はい。スーパー部門が移動販売車を持っていて、25年以上前から高齢者の方の多い地域を回っています。単なる配達ではなく、公民館などに来てもらって、自分の目で見て商品を選んでもらえる。買い物を楽しんでいただくことが目的なんです。お買い物のついでに井戸端会議が始まったりもして、地域の交流の場にもなっています。

 

―長年続いている活動なんですね。

多田さん:

そうなんです。私が入社したときからすでにやっていましたから、もう25年以上になります。免許返納などで移動が大変な方も増えていますし、これからも続けていきたい取り組みです。

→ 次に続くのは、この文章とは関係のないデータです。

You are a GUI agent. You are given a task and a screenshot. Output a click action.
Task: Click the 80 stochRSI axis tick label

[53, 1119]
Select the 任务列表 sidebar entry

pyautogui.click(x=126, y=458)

若者と地域の未来だけではなく、伝統や高齢者の方々の生活を守る活動もされていて感銘を受けました。SDGsやスーパーでの移動販売が注目されるずっと以前からこの活動を続けられていたり、公園掃除などで市民生活に寄り添ったり、市民の皆様の日常を思うところに、深い小千谷愛を感じますね。

 

楽しそうにお話される多田さん

 

 

④ まとめ

 

インタビューを通して感じられたのは、株式会社たかのさんが「食品メーカー」という枠を超えて、地域や若者、そして未来の暮らしを見据えた活動を続けているということです。

お米を使った商品づくりにとどまらず、農業への参入、循環型の仕組みづくり、災害時に役立つ食品開発、そして学生や地域住民とのイベント――。その一つひとつに共通しているのは「食を通じて人を元気にしたい」という思いでした。

地元のお祭りに参加したり、公園の清掃をしたりといった地域活動も、単なるボランティアにとどまらず「この地域と共に生きていく」という姿勢の表れです。さらに、学生との共催イベントや体験学習を通じて「食べることの大切さ」を若い世代に伝える取り組みは、まさに次の時代を担う人たちへの贈り物だと感じました。

 

また、今回インタビュー中にたかのさんのお品物をいただきました!

 

いただいた「しらたまcafé」

 

「しらたまcafe」というスイーツで、中には白玉と各種フルーツとソースが入っています。新潟県産のフルーツを使用しており、茶豆や越後姫など新潟の甘味を楽しむことができました。ソースは白玉とよく絡むよう工夫をされているそうで、さらに白玉そのものも甘く香り豊かな粉を原料としているため、フルーツとソースの甘味と白玉の爽やかなもち米のおいしさが融合したとても美味しいお品物でした!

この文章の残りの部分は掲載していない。